Our work therefore focuses on the design of defence mechanisms against energy attacks targeting connected objects in general and sensors in particular, in the context of wireless networks. Energy attacks, also known as energy drain attacks, are cyber attacks specifically aimed at the energy consumption of network nodes. The main aim of these attacks is to drain sensor batteries by exploiting their limited energy resources. Several methods can be used to achieve this, including forcing sensors to perform particularly energy-intensive tasks, such as repeatedly receiving or transmitting unnecessary data, or keeping them in energy-intensive operating states. Another common method is to prevent sensors from entering sleep mode, a crucial state for preserving their autonomy and longevity. These attacks can have serious consequences, including the interruption of communications between nodes, the loss of sensitive data, and even the total failure of nodes that are essential to the proper functioning of the network, thereby compromising the integrity and overall efficiency of the system. The main objective of our work is to model the conflicting interactions between the defensive elements of an IoT network, such as wireless sensor networks, and the attackers who seek to disrupt or destroy these systems, using game theory as the main tool. Game theory is a powerful mathematical approach for modelling interactions between several intelligent and rational agents.

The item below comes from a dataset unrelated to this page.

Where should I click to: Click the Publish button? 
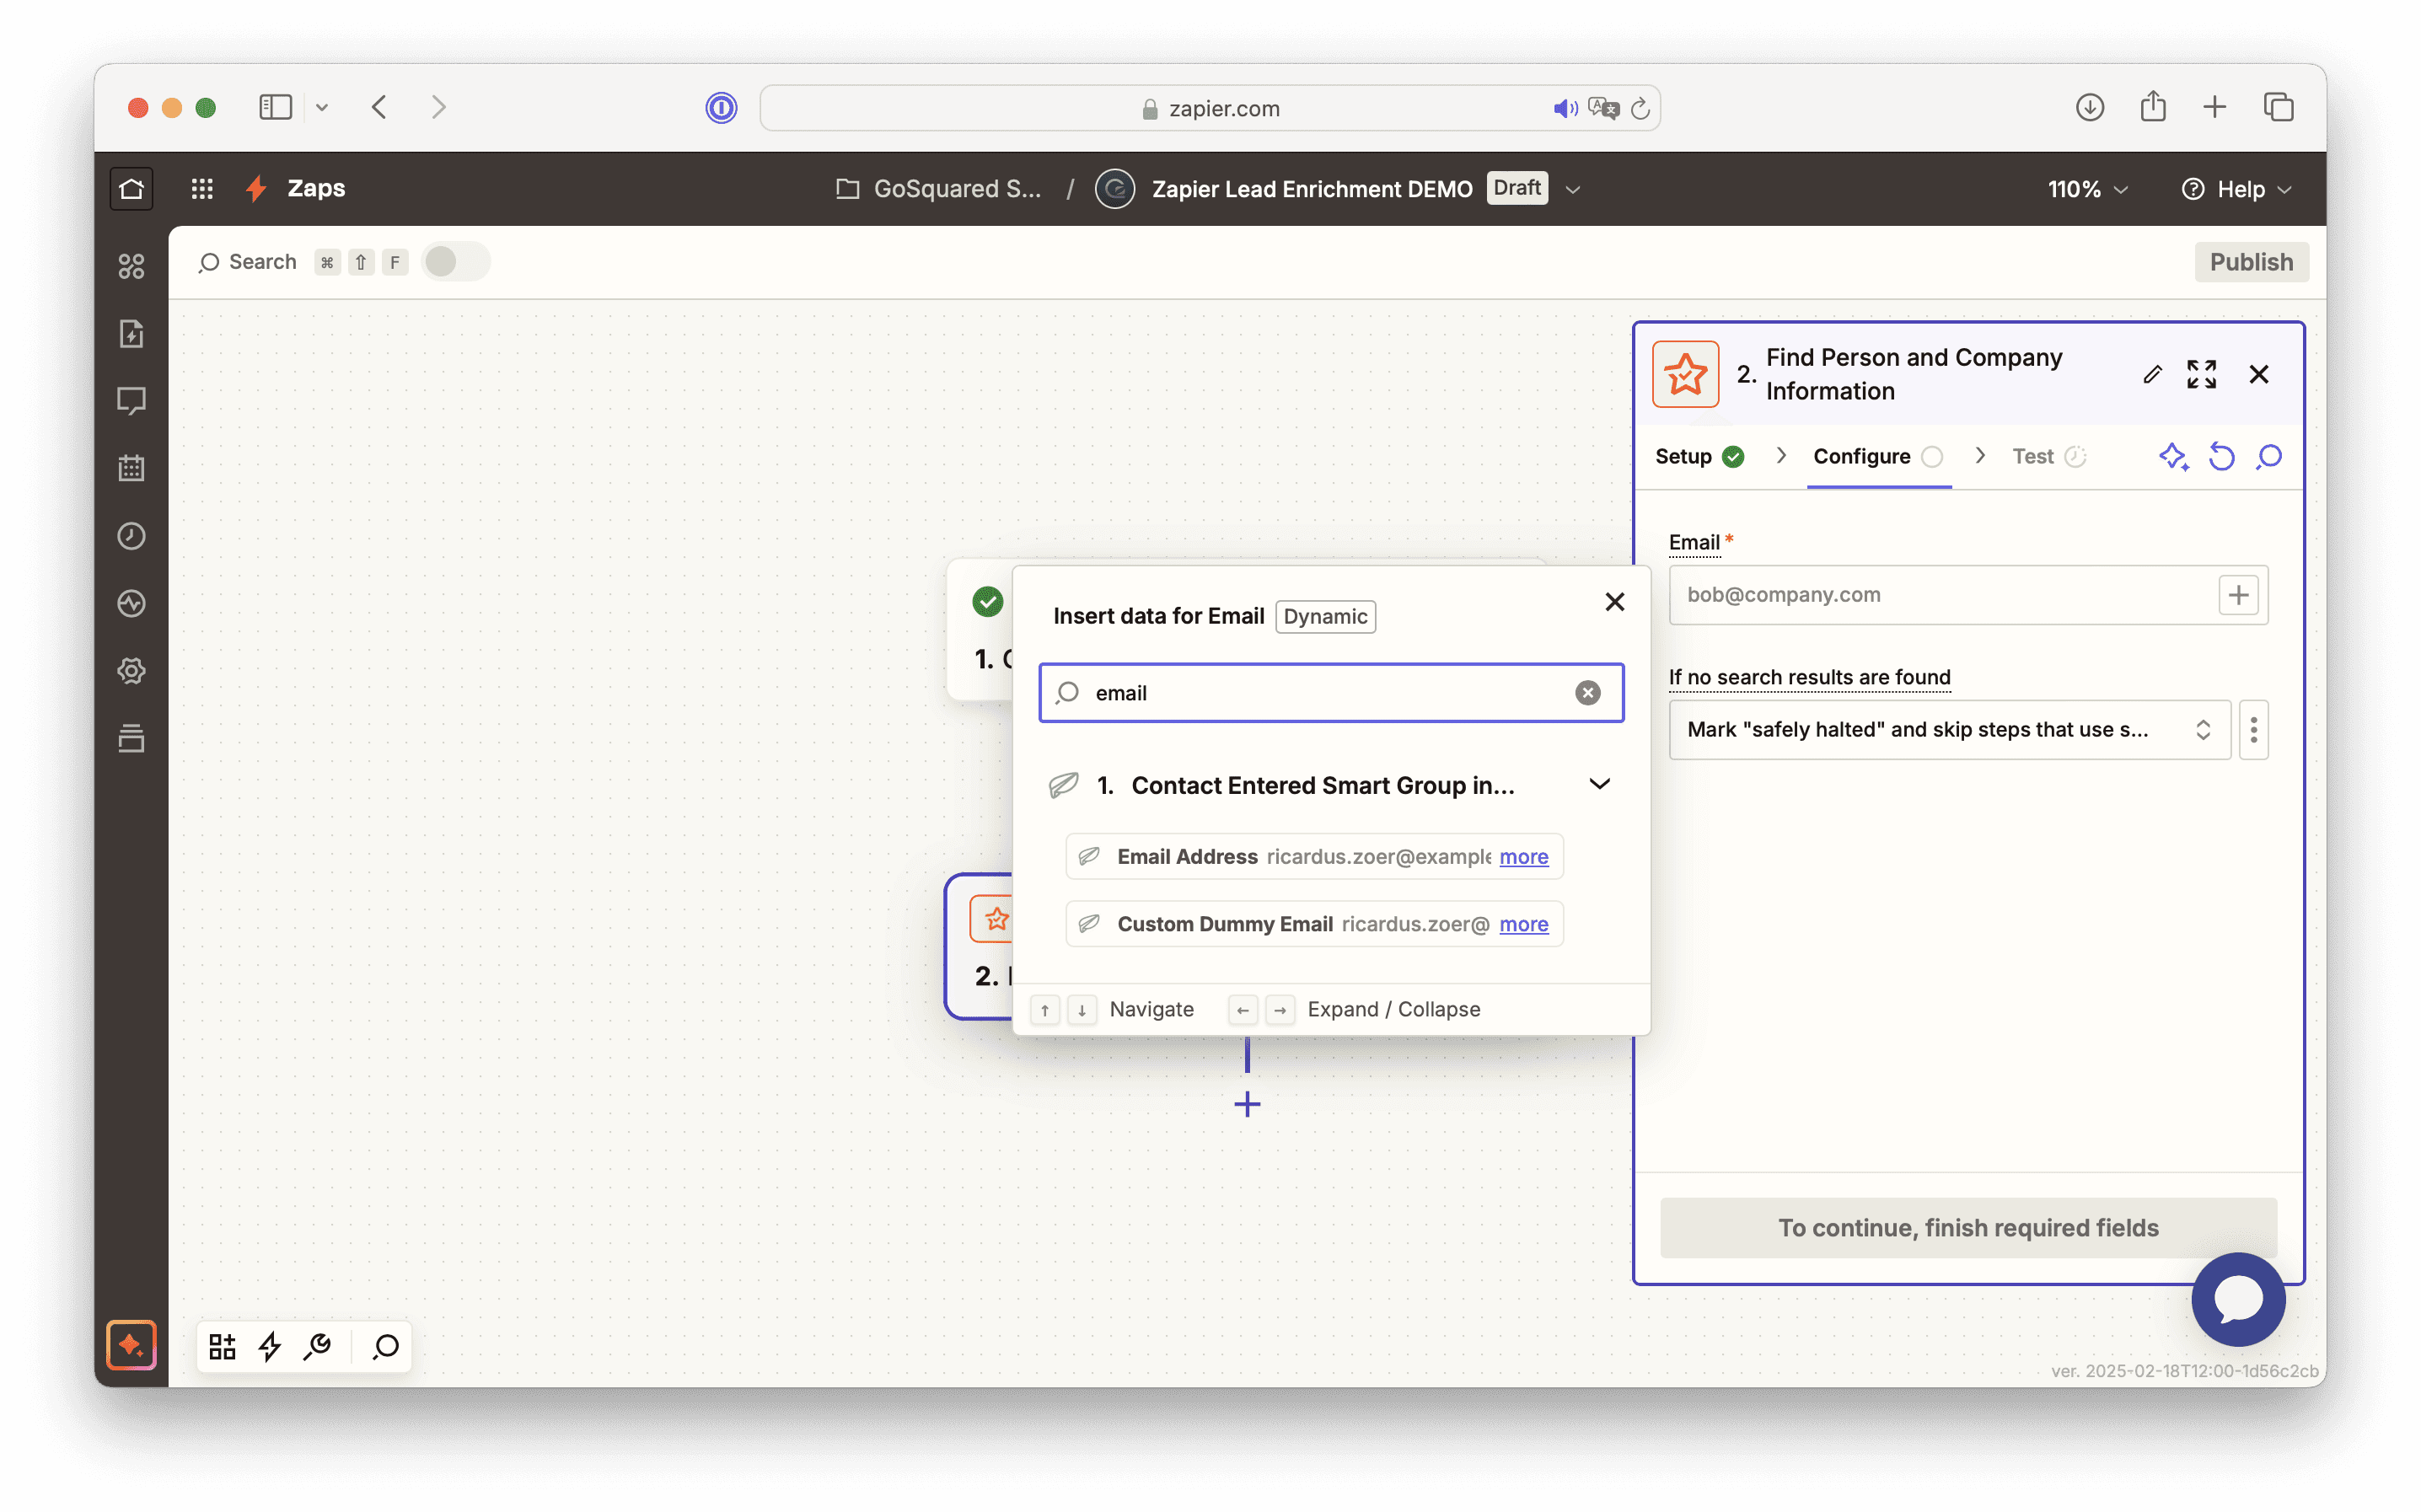coord(2250,262)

By applying it to our problem, we can analyse and anticipate the strategic behaviour of the players involved in these conflicts. This tool provides a formal representation of the decision-making process of each party in a given system, taking into account their objectives, resources and the constraints to which they are subject. By applying game theory to these conflict scenarios, we can assess the different strategies adopted by the attackers.
Keywords : Cyber deception, Game theory, Energy attacks, Bayesian game, Signalling game, Wireless networks
Updated le 3 July 2025